E lá vamos nós, com a ‘‘Família Felipão’’, em busca da nossa quinta Copa do Mundo. Que pode até acontecer, embora esta história de misturar família com futebol não me pareça uma jogada de craque. O que, aliás, Felipão nunca foi.
Família e futebol nunca falaram a mesma língua. Não há entrosamento entre eles. Futebol, é palavrão; família, é educação ou deveria ser. Família é freio, princípios, valores; futebol é liberdade, criatividade total, sem princípio, meio ou fim e o único valor que tem em conta – bancária – é o dinheiro.
Mas, entre todos os contrastes que atrapalham a relação família/futebol, um ganha de goleada: o tempo. Futebol, todo mundo sabe, precisa de um certo tempo para que a equipe se entrose, 10, 15 dias é pouco. Daí em diante, se o time for bom, ninguém segura, ganha de goleada.
Já família, é exatamente o contrário: nos primeiros 10 dias, o entrosamento é perfeito, maravilhoso, parece uma equipe comemorando um gol, abraços a torto e a direito – o papo flui redondo e alegre feito uma bola de futebol nos pés de Denílson. Passou de 10 dias juntos, também ninguém segura: é chutão e botinada – sem bola – pra todo lado e a harmonia é jogada para escanteio.
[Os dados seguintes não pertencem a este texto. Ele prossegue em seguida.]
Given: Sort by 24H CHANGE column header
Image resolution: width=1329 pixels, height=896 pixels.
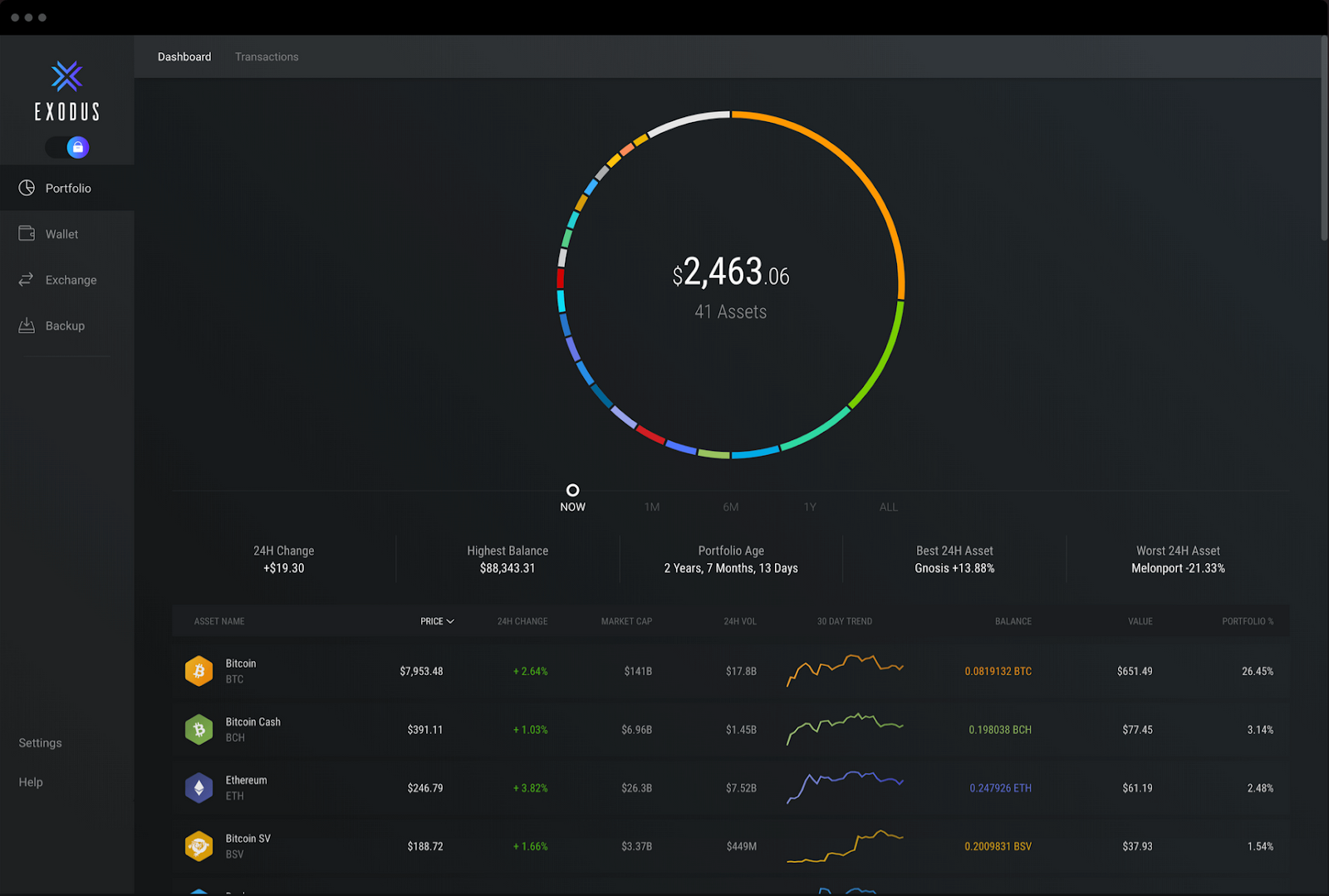Looking at the screenshot, I should coord(522,621).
Sentiram o perigo que ronda a nossa meta de voltar do Oriente pentacampeão de futebol? Se Copa do Mundo fosse uma competição menos longa, 10 dias no máximo, até que essa junção família/futebol poderia dar certo.
O problema é que a ‘‘família Felipão’’, se o Brasil for até a final, vai ficar uns 40 dias junta, o tempo suficiente para as fofocas dominarem o meio de campo e velhos ressentimentos tomarem conta do espetáculo. Que se torna deplorável.
Mas família, ainda bem, lembra religião. Bom chefe de família que é, Felipão, pra espantar o mau olhado, foi à missa lá na Coréia para agradecer as graças recebidas e pedir, à Nossa Senhora, que seus atletas continuassem protegidos contra as contusões que andam dizimando outras seleções.
Parece que a Santa fala outra língua. Resultado: Emerson contundido no ombro e cortado da Copa. Uma pessoa menos afeiçoada às coisas divinas, deve ter pensado que foi um castigo, que Felipão perdeu a proteção da Santa. Nada disso, gente, foi um milagre, Felipão continua nas boas graças da Santa.
Vejam bem: Emerson machucou sozinho, num racha, jogando de goleiro, sem ninguém pra botar a culpa. Que só pode ser da Santa, que não só entende de futebol melhor que Felipão, como deve ser corintiana, já que chamou Ricardinho para o lugar de Emerson.
Agora, apesar da ‘‘família Felipão’’, estou começando a acreditar no Penta. Não por causa do Ricardinho, mas pelo fato dele ter chamado para o lugar do Emerson um jogador criativo que joga futebol como deve ser jogado, pra frente, em vez de um xerife sem estrela que só sabe mirar a canela dos adversários.
Apolo Theodoro é jornalista e empresário em Londrina.